The problem is you need to place one near every alarm. One of these covers the whole system. I never got those damn Nest Protects to log-on to the WiFi. The ONLY device I have never gotten to work with my WiFi unlike the Kasa switches and Dimmers which work perfect and are half as much as a Zigbee one.

My system is hardwired, Costco models are useless to me, they do not even have interconnect and would be illegal in many jurisdictions like Boston, for example.

Nests are wired and have no wireless interconnect. The use WiFi to have a network but I could never get any to connect to my WiFi. I took it down and put in a talking First Alert Smoke and CO unit. It works. The other one like it is in the bedrooms hallway, as recommended. The first is in a room with the fireplace.

They use your WiFi to talk to each other.

These statements seem contradictory.

In case you’re still confused how nest protects actually work, it’s a wireless interconnect.

1 Like

Nope. Only have one in the kitchen. As soon as one goes off, they all go off so the kitchen one pics it up.. I never had a problem getting them onto wifi, even on combined SSID's... Though I think they communicate through bluetooth for the interconnects/ I'm not sure what frequency they actually use. It's just a guess because I had all the wifi in the house down one day and kids were cooking and set them off. Was annoying because I had to go to at least 2 of them to shut everything down (obviously I couldn't use the app at the time)

1 Like

Apropos of nothing, I just noticed my microwave does 4 beeps when its ready. Does the Ecolink have to be close to the detector?

The Costco ones are by First Alert and ARE hardwired and interconnected. Plus they come with a 10 year battery.

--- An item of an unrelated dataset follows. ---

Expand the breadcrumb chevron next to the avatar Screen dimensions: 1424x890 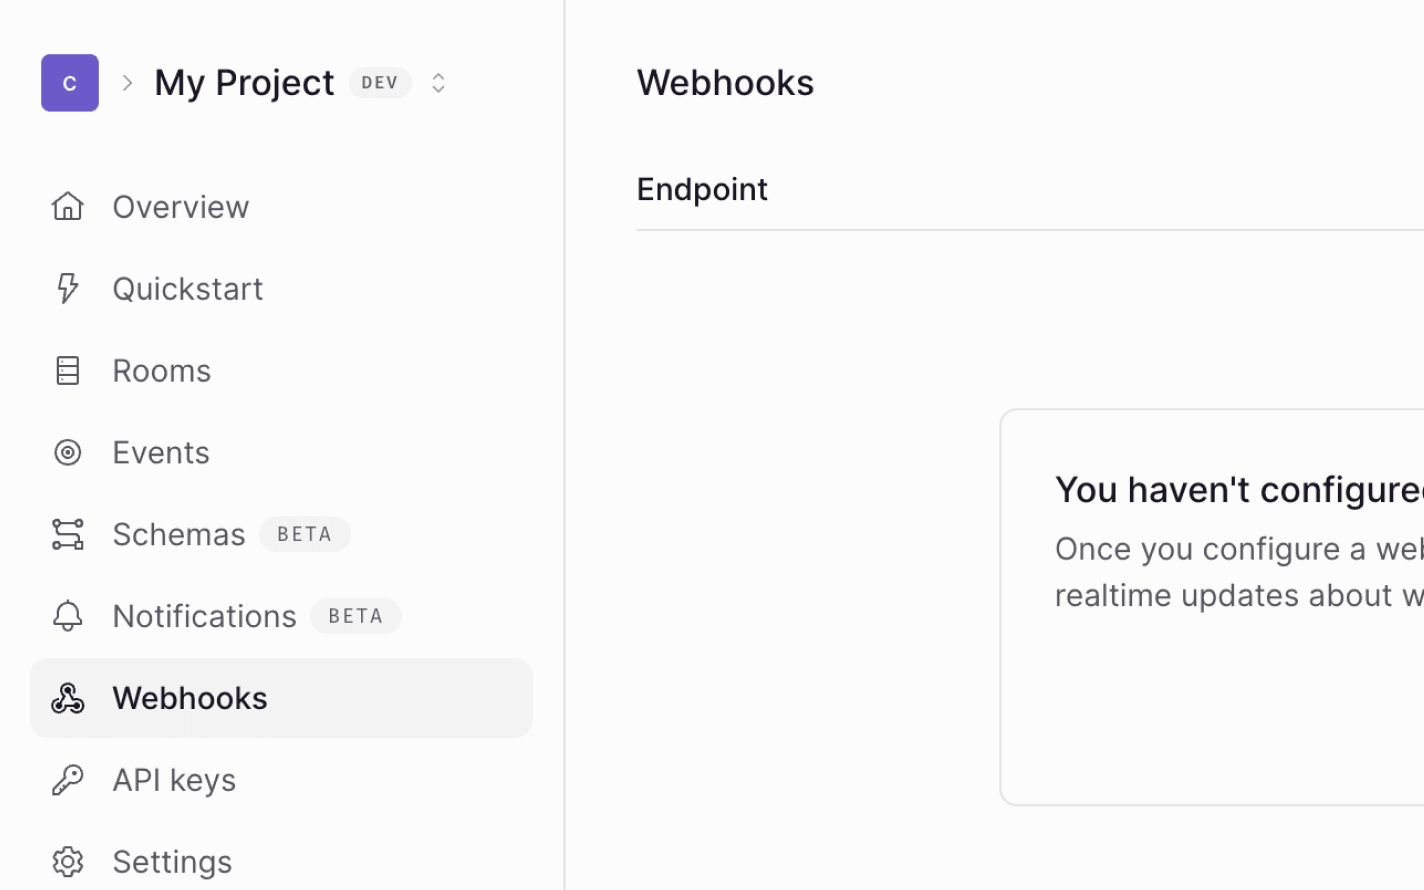(x=127, y=83)
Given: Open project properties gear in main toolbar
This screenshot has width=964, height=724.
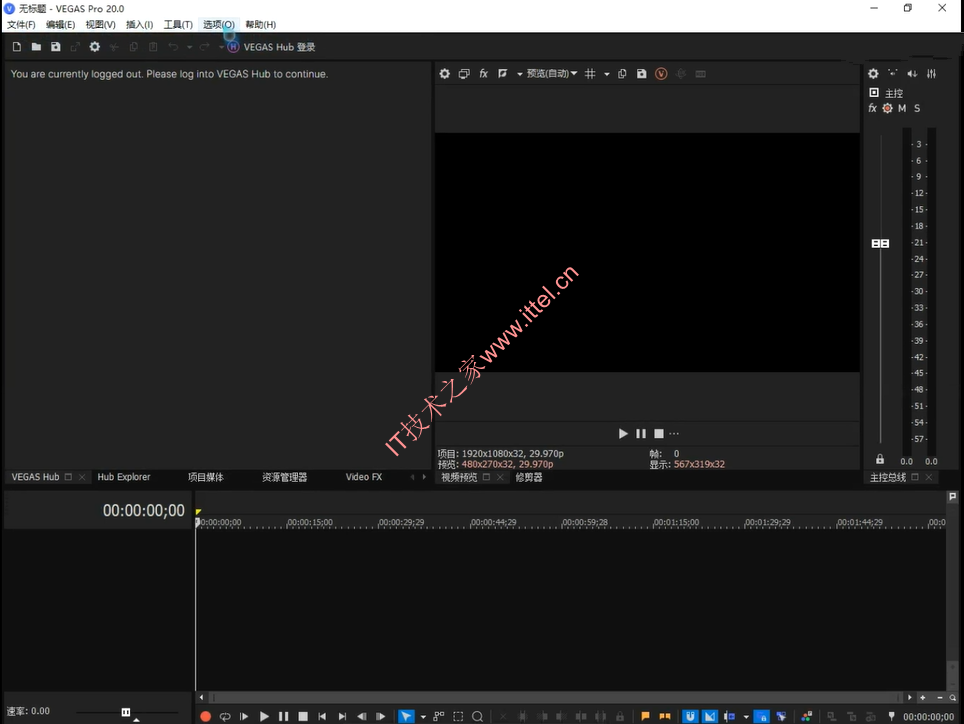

Within 1 foot and your microwave beep will not set it off. US smoke and co detectors have a specific frequency sound not used by anything else.

2 Likes

right but if you don't have the interconnect wire, trying to run one is a difficult and potentially expensive solution. Nests have the advantage there (and also come with a 10 year backup battery or a 7 year battery if no ac power is available)

Nest Protects were about the first to use a Thread network (but it was/is proprietary). The WiFi connection is not used for any smoke/CO2 communication between units.

1 Like

Nest products use Weave. There is OpenWeave https://openweave.io/ . OpenWeave can use OpenThread https://openthread.io/

They are just another Zigbee device and listen to the sound, CO and Smoke have different universal tones. The instructions say to place within 6 inches. You probably have wired interconnect so they all go off. I was going to place mine next to the CO / Smoke one in the hallway but since this does not require battery changes I installed it instead.

1 Like

Nest doesn't use wired interconnect, they use their own protocol. But yeah, if you don't have any sort of interconnect on your alarms, you would need one for each detector.

Hi Jeff, I had to re-pair my Z55 this morning (no issues, just a self-induced problem on my end) and I realized the "Refresh" option doesn't send anything to the logs ("Info" level logging option). Is that expected behavior?

Since this thing could go for a very long time (hopefully forever!) without actually doing its job, being able to do an occasional Refresh and getting an all-clear check-in would be a nice warm-fuzzy that it's still OK. Many thanks!

The Last Activity At only updates if the device responds, so if that is not stale it is still talking.
You could also enable debug logging and duplicated events get logged as debug logs.

Lastly, line 437 of the code, that could be forced as a state change by changing it to this:

sendEventLog(name: name, value: eventVal, isStateChange:true, ep)

That should make it get logged as an info log and it will show in the event history on the device. If you want to test it out and see how chatty it is let me know. I think it will only happen if you do a refresh, so may not be a bad idea to make that a permanent change to the driver for peace of mind.

I have also been thinking about adding the "healthStatus" to my drivers, this might be a good one to try it on. Could have it do a health check every X hours.